►

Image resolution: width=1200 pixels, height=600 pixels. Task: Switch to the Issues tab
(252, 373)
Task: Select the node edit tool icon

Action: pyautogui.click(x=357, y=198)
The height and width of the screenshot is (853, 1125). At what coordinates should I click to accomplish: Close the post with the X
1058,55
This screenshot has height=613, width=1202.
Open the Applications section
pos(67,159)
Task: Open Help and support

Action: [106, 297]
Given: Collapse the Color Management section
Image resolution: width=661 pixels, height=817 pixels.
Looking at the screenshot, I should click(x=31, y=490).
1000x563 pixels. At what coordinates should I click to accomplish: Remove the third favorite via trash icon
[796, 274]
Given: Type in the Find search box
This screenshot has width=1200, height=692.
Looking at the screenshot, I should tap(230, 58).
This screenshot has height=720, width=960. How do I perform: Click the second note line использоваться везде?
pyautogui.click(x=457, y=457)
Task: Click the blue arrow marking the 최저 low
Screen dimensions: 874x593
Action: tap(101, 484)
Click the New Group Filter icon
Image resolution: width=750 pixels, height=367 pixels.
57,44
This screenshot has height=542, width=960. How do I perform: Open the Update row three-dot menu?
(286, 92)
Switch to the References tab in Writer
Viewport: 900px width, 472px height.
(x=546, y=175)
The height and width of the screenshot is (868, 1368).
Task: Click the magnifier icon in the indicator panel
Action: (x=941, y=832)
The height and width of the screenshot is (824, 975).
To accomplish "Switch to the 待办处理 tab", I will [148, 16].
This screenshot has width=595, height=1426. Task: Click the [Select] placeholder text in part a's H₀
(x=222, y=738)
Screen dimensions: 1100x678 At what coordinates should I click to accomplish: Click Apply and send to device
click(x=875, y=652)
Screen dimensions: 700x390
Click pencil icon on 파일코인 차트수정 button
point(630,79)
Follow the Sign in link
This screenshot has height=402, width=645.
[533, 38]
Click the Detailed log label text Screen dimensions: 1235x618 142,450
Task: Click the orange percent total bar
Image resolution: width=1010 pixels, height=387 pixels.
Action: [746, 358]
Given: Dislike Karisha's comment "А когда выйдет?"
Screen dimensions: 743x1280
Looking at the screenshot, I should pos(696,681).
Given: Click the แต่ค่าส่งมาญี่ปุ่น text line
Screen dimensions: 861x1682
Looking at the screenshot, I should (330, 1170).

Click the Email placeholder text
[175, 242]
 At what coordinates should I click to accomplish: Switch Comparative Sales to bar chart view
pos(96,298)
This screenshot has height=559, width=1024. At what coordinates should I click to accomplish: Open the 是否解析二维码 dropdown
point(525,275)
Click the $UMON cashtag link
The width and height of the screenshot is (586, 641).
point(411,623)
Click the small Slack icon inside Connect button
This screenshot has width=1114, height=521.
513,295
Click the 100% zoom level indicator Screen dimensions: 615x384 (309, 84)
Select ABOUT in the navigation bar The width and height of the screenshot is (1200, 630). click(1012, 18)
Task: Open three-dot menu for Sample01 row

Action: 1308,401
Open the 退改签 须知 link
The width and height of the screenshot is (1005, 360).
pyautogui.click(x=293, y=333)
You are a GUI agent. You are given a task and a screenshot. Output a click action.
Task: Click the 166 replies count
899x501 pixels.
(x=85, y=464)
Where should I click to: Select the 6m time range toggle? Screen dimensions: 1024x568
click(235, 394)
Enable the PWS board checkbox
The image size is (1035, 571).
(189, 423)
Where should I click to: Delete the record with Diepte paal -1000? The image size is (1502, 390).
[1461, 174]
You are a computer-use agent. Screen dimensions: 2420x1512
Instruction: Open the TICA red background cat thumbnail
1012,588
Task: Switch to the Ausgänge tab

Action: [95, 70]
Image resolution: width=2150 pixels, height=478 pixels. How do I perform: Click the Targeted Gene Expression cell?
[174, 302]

◄

**Exercise instructions**
The string to find is "agent"; copy every line of the listing that has it.

**Solution to this problem**
You are a GUI agent. You are given a task and a screenshot. Output a click action.
You are a computer-use agent. Screen dimensions: 2420x1512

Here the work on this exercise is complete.